▸ EXTRACT TO READ
* * * *

# rig trip



## zoomin-newman (Nov 8, 2007)

Im planning to go to the rigs thur afternoon and could use 1 good angler. 05 31ft prosport


----------



## Clay-Doh (Oct 2, 2007)

Dang...even if I could make it tonite, I wouldn't qualify. You said one good angler. I'm the guy on the boat you gotta hook one up, and pass the rod off to me, or I'll never get a chance to pull anything in!oke


----------



## Bigg J (Nov 7, 2007)

Hey man, I'm not a pro, never caught tuners or any other biggen. Have caught a lot other saltwater fish just still learning on the deep water fishies, I catch on easy though. If you haven't found anybody yet and you don't mind having a newbie (when it comes to them biggins) on the boat I'm probably game to go.


----------



## mpmorr (Oct 3, 2007)

Man, I cannot tell you how cool it is when folks post like this. I wish to god I could go, but right now I am in school working on my Masters and getting killed at the same time at work. Most importantly, there is one huge buck out there just begging me to ventilate his neck. Good on you man. Every trip I have ever been on with members of this forum has been great. Good luck, wish you all a fair wind and a following sea.

* * * *

Data records
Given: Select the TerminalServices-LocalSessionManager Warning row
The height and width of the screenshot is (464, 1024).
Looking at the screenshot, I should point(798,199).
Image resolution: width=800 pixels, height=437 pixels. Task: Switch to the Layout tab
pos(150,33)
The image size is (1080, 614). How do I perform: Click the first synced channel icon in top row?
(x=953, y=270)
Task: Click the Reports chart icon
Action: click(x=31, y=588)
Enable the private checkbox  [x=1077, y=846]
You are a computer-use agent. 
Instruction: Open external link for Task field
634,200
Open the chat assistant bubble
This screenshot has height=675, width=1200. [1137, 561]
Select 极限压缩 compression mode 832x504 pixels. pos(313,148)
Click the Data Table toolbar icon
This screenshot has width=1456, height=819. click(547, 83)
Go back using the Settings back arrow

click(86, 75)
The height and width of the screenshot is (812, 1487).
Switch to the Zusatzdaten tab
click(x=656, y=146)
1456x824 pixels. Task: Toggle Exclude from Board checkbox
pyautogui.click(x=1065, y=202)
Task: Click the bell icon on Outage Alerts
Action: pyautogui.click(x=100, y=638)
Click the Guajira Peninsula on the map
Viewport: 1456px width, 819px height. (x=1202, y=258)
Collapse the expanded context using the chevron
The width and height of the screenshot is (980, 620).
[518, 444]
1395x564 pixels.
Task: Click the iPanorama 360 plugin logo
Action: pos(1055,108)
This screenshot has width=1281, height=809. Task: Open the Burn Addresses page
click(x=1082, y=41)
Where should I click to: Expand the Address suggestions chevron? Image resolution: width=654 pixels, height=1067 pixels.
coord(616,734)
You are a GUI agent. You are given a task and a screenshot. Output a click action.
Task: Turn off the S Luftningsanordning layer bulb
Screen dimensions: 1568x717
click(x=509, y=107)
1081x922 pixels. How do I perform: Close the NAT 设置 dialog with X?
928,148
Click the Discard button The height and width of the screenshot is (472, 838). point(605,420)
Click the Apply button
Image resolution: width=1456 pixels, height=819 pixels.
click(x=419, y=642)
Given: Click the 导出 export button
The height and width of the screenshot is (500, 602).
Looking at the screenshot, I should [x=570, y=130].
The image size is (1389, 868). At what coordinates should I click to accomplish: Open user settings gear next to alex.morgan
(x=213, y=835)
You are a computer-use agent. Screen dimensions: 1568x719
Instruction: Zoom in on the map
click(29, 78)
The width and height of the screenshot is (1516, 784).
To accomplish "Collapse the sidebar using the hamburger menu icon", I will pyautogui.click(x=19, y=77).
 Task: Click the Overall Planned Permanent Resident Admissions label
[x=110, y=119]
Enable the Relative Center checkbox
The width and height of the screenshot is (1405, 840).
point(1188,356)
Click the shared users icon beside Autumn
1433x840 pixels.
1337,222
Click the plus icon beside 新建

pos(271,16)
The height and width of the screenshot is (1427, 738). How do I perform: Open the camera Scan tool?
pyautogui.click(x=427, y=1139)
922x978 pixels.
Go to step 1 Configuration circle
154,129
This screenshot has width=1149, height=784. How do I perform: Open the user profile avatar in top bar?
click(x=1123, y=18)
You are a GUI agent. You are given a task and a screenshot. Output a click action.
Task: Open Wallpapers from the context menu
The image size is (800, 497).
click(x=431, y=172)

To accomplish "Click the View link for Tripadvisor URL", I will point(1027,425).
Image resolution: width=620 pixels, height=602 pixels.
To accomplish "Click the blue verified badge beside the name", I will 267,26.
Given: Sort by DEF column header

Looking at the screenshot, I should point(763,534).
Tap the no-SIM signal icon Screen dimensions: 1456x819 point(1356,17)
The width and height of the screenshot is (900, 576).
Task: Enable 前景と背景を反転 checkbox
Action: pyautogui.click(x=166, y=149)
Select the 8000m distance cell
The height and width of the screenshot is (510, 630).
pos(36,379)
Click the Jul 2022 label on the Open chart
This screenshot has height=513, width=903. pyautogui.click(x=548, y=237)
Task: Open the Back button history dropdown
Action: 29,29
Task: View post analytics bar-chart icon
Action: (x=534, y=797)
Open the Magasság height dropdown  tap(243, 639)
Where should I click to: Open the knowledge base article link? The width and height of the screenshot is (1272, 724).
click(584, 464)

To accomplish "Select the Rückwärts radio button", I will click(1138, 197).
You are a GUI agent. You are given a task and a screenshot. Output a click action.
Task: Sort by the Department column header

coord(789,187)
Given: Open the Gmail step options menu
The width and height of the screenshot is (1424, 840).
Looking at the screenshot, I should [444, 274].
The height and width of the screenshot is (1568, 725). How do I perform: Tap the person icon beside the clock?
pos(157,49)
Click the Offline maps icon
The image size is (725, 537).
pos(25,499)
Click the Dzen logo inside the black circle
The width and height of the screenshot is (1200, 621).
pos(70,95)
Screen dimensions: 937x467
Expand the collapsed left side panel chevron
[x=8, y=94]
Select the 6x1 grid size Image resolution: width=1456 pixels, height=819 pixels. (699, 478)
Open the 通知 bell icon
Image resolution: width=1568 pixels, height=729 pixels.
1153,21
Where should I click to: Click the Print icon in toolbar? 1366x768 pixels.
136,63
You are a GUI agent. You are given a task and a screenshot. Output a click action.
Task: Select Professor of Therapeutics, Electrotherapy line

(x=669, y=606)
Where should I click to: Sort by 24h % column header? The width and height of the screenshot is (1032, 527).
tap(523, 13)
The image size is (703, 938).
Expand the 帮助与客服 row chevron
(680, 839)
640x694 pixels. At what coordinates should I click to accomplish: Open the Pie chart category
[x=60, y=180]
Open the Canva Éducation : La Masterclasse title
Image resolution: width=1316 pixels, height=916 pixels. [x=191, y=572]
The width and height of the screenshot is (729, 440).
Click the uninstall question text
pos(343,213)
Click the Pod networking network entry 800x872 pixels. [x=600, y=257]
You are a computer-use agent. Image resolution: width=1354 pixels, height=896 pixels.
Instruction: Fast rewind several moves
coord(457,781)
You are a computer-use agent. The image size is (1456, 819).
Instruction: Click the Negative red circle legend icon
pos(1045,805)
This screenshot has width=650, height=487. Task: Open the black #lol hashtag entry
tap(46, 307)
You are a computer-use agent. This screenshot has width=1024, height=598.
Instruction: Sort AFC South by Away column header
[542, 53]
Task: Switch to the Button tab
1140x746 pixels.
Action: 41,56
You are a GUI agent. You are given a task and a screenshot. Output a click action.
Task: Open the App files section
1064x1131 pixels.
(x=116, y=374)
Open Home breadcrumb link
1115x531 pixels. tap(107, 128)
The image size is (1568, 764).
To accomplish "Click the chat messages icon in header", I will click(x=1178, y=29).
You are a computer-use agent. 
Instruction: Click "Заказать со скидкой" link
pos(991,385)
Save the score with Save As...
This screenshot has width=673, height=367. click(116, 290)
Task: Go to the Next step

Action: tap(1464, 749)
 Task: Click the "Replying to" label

* * * *

▸ DIRECTIVE 1
In the rig trip thread, what degree does mpmorr say he is working on in school?
▸ DIRECTIVE 2
Carry the rig trip thread forward from its last post.
None of these entries is needed here.

▸ OUTPUT 1
His Masters.

▸ OUTPUT 2
----------



## Rastaman (Oct 5, 2007)

maybe we should group up. as of right now I am still planning to go. I have me and one other.


----------



## zoomin-newman (Nov 8, 2007)

Yea,give me a call 291-3414


----------



## [email protected] (Oct 4, 2007)

if you guys haven't left yet i can go and good for my share of expenses. please call me. 850-206-4749,thanks bob


----------



## Realtor (Oct 1, 2007)

ya ever make it out? report?

Jim


----------



## BlueWater2 (Sep 27, 2007)

Im waiting for a report too !!!!!! Sure want to make the trip out with you some time, its just hard for me to take off thur,or Fri before 2:00, but am going to keep on trying, Thanks and hope you had a great trip.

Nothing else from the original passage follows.